Overall, West Yorkshire Police have seen a loss of around 1,200 officers. West Yorkshire Police Federation chairman Nick Smart is clear about the result: "To say it’s had no effect on frontline policing is just a nonsense.” Yet for years the Conservatives have argued just this, with the Prime Minister recently telling MPs that crime was at a record low, and ministers frequently arguing that the changing nature of crime means that the number of officers is a poor measure of police effectiveness. These figures today completely debunk that myth.

Constituents are also increasingly coming to me with concerns that crimes are not investigated once they are reported. Where the police simply do not have the resources to follow-up and attend or investigate crimes, communities lose faith and the criminals grow in confidence.

A frequently overlooked part of this discussion is that the demands on police have increased hugely, often in some unexpected ways. A clear example of this is that cuts in our mental health services have resulted in police officers having to deal with mental health issues in the custody suite. While on shift with the police last year, I saw how an average night included a series of people detained under the Mental Health Act. Due to a lack of specialist beds, vulnerable patients were held in a police cell, or even in the back of a police car, for their own safety. We should all be concerned that the police are becoming a catch-all for the state’s failures.

While the politically charged campaign to restore police numbers is ongoing, Protect The Protectors is seeking to build cross-party support for measures that would offer greater protections to officers immediately. In February, the Police Federation of England and Wales released the results of its latest welfare survey data which suggest that there were more than two million unarmed physical assaults on officers over a 12-month period, and a further 302,842 assaults using a deadly weapon.

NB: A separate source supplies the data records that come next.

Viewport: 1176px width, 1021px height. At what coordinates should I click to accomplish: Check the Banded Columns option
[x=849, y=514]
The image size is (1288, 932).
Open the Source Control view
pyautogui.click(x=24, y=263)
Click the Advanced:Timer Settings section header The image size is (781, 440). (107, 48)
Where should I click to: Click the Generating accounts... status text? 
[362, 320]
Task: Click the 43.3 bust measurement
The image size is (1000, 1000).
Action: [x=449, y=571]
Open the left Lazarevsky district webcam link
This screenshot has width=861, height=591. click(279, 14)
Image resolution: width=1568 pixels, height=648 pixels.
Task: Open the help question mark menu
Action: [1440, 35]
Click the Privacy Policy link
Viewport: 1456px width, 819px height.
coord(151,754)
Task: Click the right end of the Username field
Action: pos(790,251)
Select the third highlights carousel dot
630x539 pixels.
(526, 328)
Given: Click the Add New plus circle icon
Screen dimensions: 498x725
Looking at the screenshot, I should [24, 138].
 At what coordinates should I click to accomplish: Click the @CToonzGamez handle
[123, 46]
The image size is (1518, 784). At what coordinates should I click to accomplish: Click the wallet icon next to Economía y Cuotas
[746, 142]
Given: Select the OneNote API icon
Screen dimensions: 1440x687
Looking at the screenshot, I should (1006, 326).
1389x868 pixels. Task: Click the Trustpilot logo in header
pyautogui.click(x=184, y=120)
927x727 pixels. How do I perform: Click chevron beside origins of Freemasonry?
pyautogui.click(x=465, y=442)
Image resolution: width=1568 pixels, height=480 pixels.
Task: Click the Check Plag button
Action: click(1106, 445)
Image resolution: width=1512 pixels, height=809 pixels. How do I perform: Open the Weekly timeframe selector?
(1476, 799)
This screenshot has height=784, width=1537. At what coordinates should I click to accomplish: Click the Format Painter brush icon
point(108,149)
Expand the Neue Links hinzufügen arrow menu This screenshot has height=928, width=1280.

This is partly due to an increase in single crewing, which sees officers sent out on their own into often hostile circumstances. Morale in the police has suffered hugely in recent years and almost every front-line officer will be able to recall a time when they were recently assaulted.

If we want to tackle this undeniable rise in violent crime, then a large part of the solution is protecting those who protect us; strengthening the law to keep them from harm where possible, restoring morale by removing the pay cap, and most importantly, increasing their numbers.

Holly Lynch is the MP for Halifax. The Protect the Protectors bill will get its second reading on the Friday 20th October.